Because service industry workers are paid a living wage, tipping 15 percent to 20 percent, as is common in the United States, is considered overkill in the United Kingdom. Ironically, one of the reasons American tipping culture developed the way it did is because of the American aristocrats who were trying to show off to their British peers in the late nineteenth century. Today though, there's no need for Americans to show off when dining out in England and travelers can instead adapt to the less extreme English tipping customs.

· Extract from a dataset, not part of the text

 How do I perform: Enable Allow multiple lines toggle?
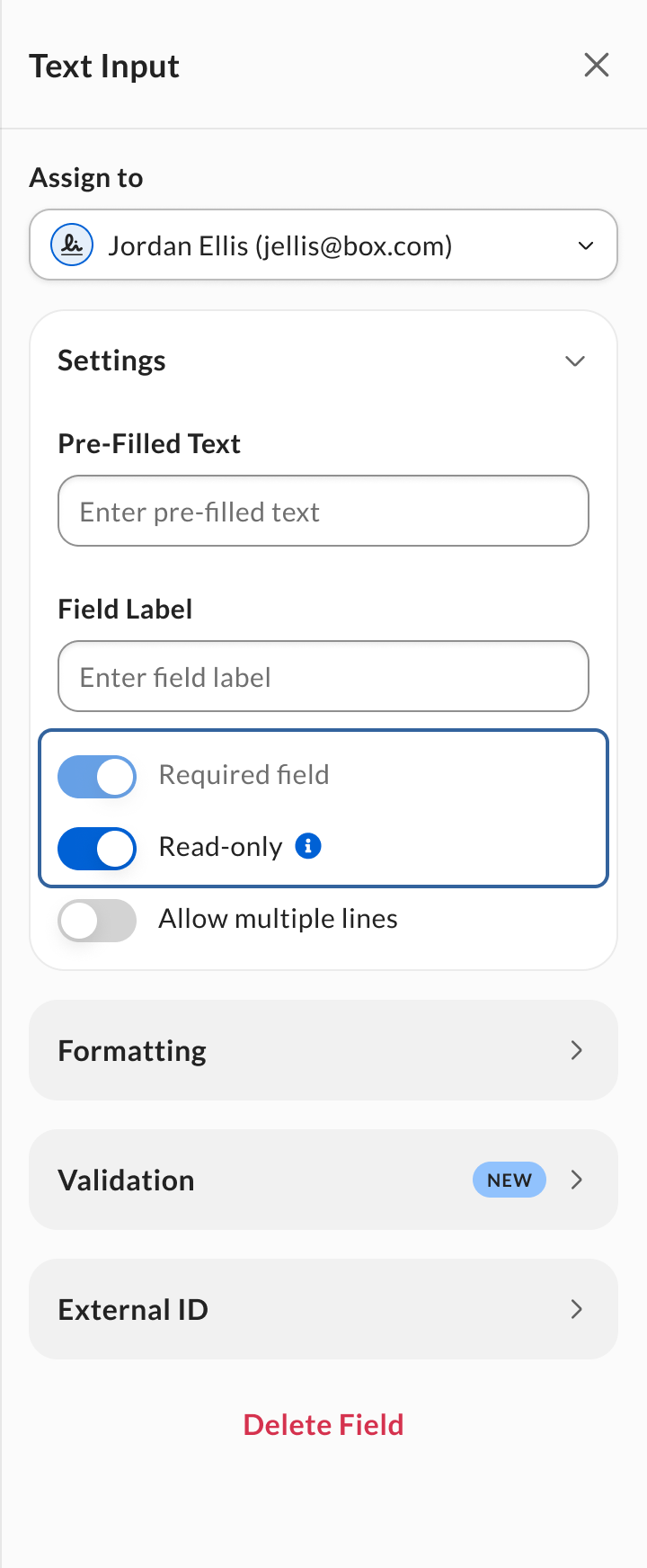point(97,920)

The United Kingdom is made up of four countries: England, Wales, Scotland, and Northern Ireland, all of which use the pound sterling as their currency and share similar tipping customs. Tipping etiquette is pretty much the same throughout the United Kingdom, so you don't need to worry about adjusting what you tip if you make a trip from London to Edinburgh. When dining out in England, or anywhere else in the United Kingdom, tipping etiquette is dependent on what kind of establishment you're in.

Sit Down Restaurants

When eating out at a sit-down restaurant, whether it's casual or upscale, you should tip at about 10 percent. If the service has been truly exceptional, you can tip as high as 15 percent. On the other hand, if the service has been truly terrible, it's perfectly acceptable to not leave a tip at all.

Before you start figuring out how much to tip, check your bill to see if the restaurant has already added a service charge. Many restaurants will automatically add between 10 percent to 15 percent to the bill for gratuity, which means you do not have to pay anything more than what is written on your bill.

Unfortunately, many restaurants are not very clear in showing the service charge on their bills. Some might print the policy out on their menus, but not all do. If you suspect a service charge might have been added, you can ask your server directly about how the bill was calculated.

Bars and Pubs

Most bartenders in the United Kingdom won't accept tips. However, you might like to offer them a little something anyway. In this case, the best thing to do is to give them the cash and say something like "have one on me." They'll usually smile, pour themselves a drink, and add the cost to your tab. Not all bartenders will want to drink on the job though, so don't be surprised if they say that they'll save it for later.

Bars and Pubs with Table Service

Sometimes you'll find that larger pubs, particularly gastropubs that pride themselves on their food, now operate more like restaurants. At these pubs, servers will come to your table to get your order, so they'll be deserving of a tip at the end of your visit. Whenever the pub feels more like a restaurant than a bar, you should tip the sit-down restaurant rate at 10 percent to 15 percent.

Takeaway and Fast Food

If you order delivery from a takeaway restaurant, tipping isn't mandatory but it would be acceptable and nice to give a few pounds to the delivery man. If you pick up your own food, you don't need to tip.

If you're getting something quick to eat at a fast food restaurant or cafe, you won't be expected to tip. However if there's a tip jar, you can drop in some change if you'd like.